** Begin Input for this task **
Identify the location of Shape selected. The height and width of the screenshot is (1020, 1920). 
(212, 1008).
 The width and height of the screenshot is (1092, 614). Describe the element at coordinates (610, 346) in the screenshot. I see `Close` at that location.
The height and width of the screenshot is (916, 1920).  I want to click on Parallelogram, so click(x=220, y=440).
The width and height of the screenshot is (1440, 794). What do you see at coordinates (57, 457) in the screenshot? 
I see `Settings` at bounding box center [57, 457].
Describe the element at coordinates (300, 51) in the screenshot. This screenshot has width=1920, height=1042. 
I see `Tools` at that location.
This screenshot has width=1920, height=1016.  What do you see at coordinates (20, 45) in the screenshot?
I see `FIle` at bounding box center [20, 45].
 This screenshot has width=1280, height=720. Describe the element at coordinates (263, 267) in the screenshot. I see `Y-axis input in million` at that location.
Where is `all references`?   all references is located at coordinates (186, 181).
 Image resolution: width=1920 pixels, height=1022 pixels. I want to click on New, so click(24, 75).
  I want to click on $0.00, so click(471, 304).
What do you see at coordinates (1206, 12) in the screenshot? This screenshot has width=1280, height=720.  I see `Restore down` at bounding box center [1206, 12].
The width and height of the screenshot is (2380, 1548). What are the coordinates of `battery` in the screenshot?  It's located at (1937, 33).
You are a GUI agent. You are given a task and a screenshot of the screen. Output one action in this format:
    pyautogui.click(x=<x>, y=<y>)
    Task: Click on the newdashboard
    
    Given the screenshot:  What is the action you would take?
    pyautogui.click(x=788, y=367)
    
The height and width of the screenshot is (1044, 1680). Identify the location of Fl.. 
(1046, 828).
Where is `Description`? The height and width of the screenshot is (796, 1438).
** End Input for this task **
- [Set exercise]
Report every line above that contains the word "Describe", copying each one in full.

- [Result of this task]
 The width and height of the screenshot is (1092, 614). Describe the element at coordinates (610, 346) in the screenshot. I see `Close` at that location.
Describe the element at coordinates (300, 51) in the screenshot. This screenshot has width=1920, height=1042. 
 This screenshot has width=1280, height=720. Describe the element at coordinates (263, 267) in the screenshot. I see `Y-axis input in million` at that location.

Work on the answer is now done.